En toda la historia escolar de Ricardo, las únicas llamadas del prefecto de disciplina se dieron cuando era hora de hacer mapas, pues Ricardo terminaba los suyos en la mitad del tiempo permitido y durante el resto de la clase se dedicaba a hacer los mapas de sus compañeros a cambio de una moneda de cincuenta centavos, si se trataba de una división político administrativa de Colombia, o de un peso, si de un mapa hidrográfico o una distribución de pisos térmicos. «¿Por qué me cuenta esto?», dije. «¿Qué tiene que ver?»
Cuando volvió a Colombia, después de diecinueve años de cárcel, y tuvo que encontrar trabajo, lo más lógico era buscar donde hubiera aviones. Tocó varias puertas pequeñas: aeroclubes, academias de aviación, y todas las encontró cerradas. Entonces, siguiendo una suerte de epifanía, se presentó en el Instituto Geográfico Agustín Codazzi. Le hicieron unas pruebas, y a los quince días estaba pilotando un bimotor Commander 690A cuya tripulación se componía de piloto y copiloto, dos geógrafos, dos técnicos especializados y un sofisticado equipo de aerofotografía.
Y a eso se dedicó durante los últimos meses de su vida: a despegar de madrugada desde el aeropuerto El Dorado, a recorrer el espacio aéreo colombiano mientras la cámara que llevaba atrás tomaba negativos de 23 x 23 que acabarían, después de un largo proceso de laboratorio y de clasificación, en los atlas con que miles de niños aprenden cuáles son los afluentes del río Cauca y dónde nace la Cordillera Occidental. «Niños como nuestros hijos», dijo Maya, «si es que alguna vez llegamos a tener hijos».
«Ellos van a estudiar con las fotos de Ricardo.»
«Es bonito pensarlo», dijo Maya.

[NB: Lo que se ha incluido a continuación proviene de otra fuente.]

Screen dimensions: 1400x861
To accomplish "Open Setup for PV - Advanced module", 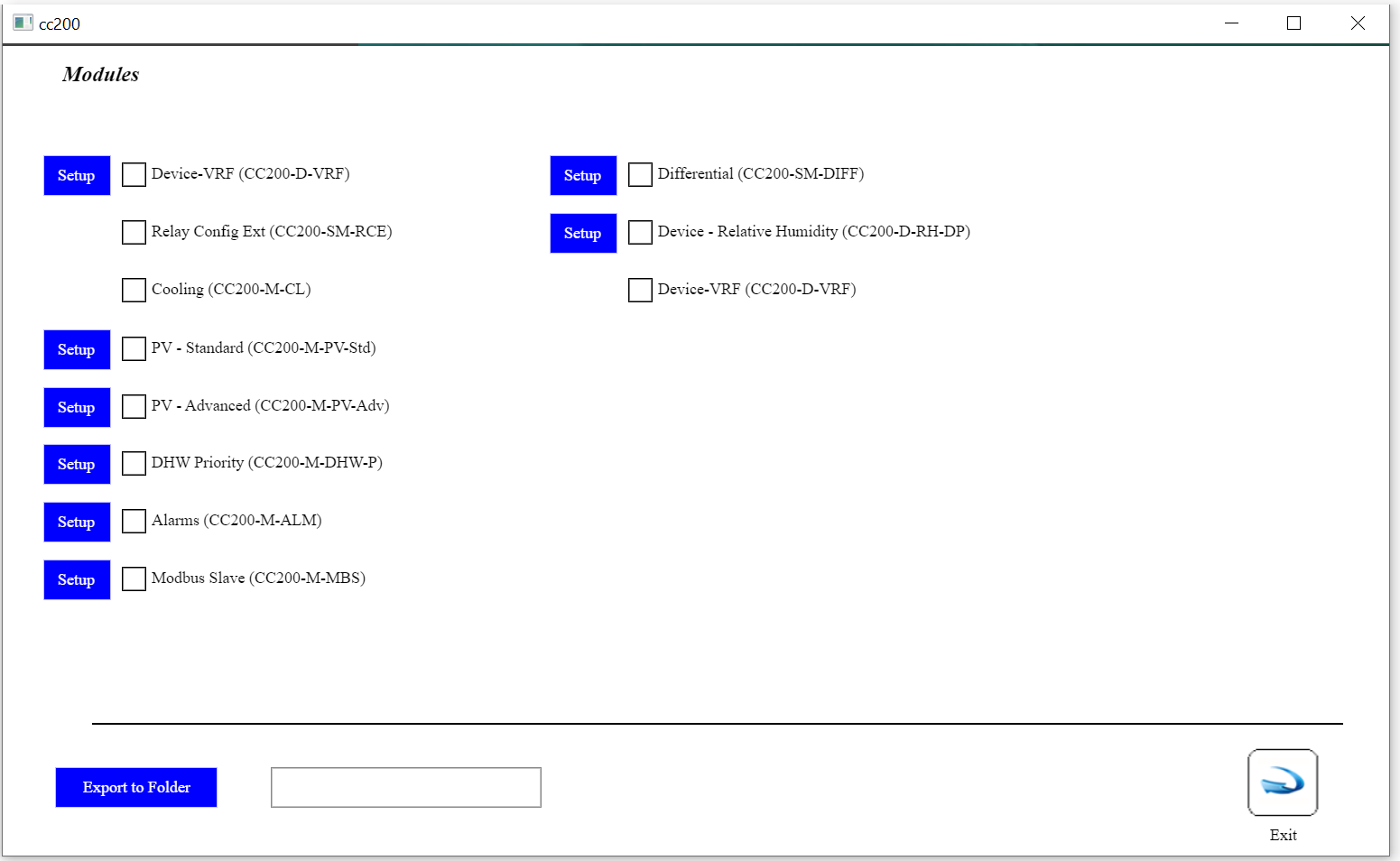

Y luego: «Mi padre se había hecho muy amigo de su fotógrafo».
Se llamaba Iragorri, Francisco Iragorri, pero todo el mundo le decía Pacho. «Un tipo flaco, de nuestra edad más o menos, de esos que tienen facciones de niño Dios, las mejillas coloradas, la naricita en punta, ni un pelo en la cara.» Maya lo buscó y lo encontró y lo llamó por teléfono y lo invitó a venir a Las Acacias a comienzos de 1998, y fue él quien le contó cómo había transcurrido la última noche de Ricardo Laverde. «Siempre volaban juntos, después del vuelo se tomaban una cerveza y se despedían. Y a los quince días se encontraban en el instituto, en el laboratorio del instituto, y trabajaban juntos en las fotos. O más bien Iragorri trabajaba y dejaba que mi padre viera y aprendiera. A hacer fotocontrol. A analizar una foto en tres dimensiones. A manejar un visor estereoscópico.